In this Intelligence Report: a terrorist group that used Chicago as a backdrop in its propaganda may have been the soldier's inspiration.
Federal authorities say they are trying to establish what inspired PFC Naser Abdo to plan an attack on Fort Hood soldiers with several homemade explosives. Investigators found al-Qaida bomb-making instructions in Abdo's Texas motel room published in the same terrorist magazine that has a fixation with Chicago.
Al-Qaida on the Arabian peninsula, currently considered the organization's strongest arm, publishes an online magazine called "Inspire." In a recent edition, an article was entitled: "Make a Bomb in the Kitchen of Your Mom." According to a federal complaint filed against Private Abdo, that terrorist article on home-bomb making was found in the motel where he was staying along with Christmas lights, a pressure cooker and a power drill.
Authorities - who drove Abdo from court under heavy security Friday - charge that the 21-year-old AWOL Army man was concocting two bombs from gunpowder and shrapnel, just as the Al-Qaida manual prescribes.
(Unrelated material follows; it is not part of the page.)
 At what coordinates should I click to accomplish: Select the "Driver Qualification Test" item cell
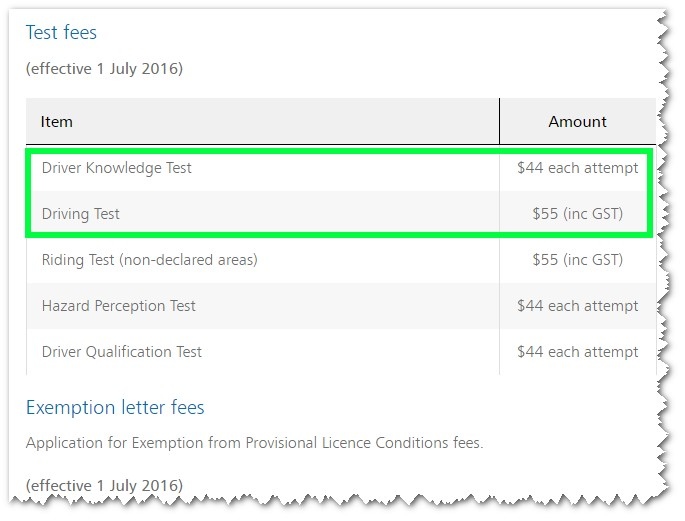122,352
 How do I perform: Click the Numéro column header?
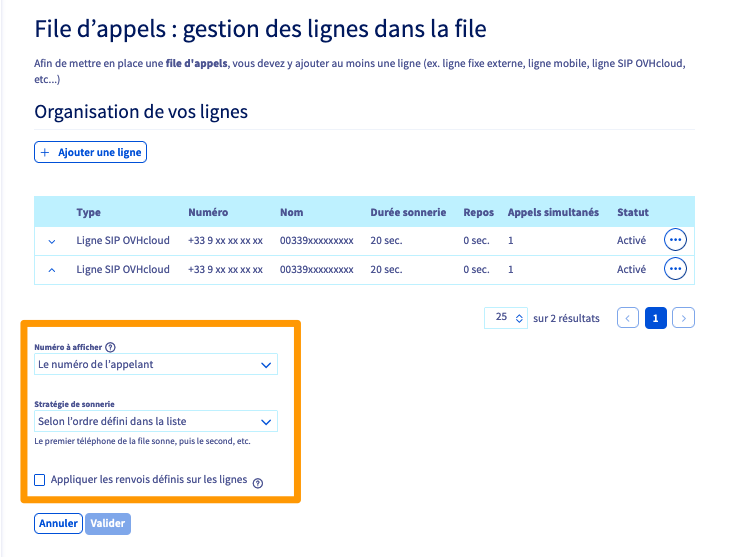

As the I-Team first reported last fall, Inspire magazine, produced in Yemen, showed part of the Chicago skyline for a holy war story that described the ultimate terror weapon: pick-up trucks with sharp steel blades in front that would be used to mow down crowds of pedestrians. Ten months ago, Chicago's FBI counter-terror chief Bill Monroe was concerned.
"We're certainly worried about any of the articles featured in Inspire magazine, especially all of those articles that are promoting violence," said Monroe.
Abdo's road to violence began July 4th, according to authorities, when he went AWOL from fort Campbell in Kentucky.
Federal agents suspect he headed to Fort Hood in his home state of Texas to stage an attack similar to that of Major Nidal Hassan in November of 2009. That assault ended with 13 dead and wounded. It was the worst-ever mass shooting at a U.S. military installation.
"I can tell you that we would be here today giving a very different briefing if this had not been stopped," said Chief Dennis Baldwin, Killeen, Texas police.
Friday at his court appearance, PFC Abdo yelled the names of a couple of known terrorists, including Anwar al-Awlaki. He is the American-born cleric for al-Qaida in the Arabian peninsula and a leader of the organization that puts out Inspire magazine.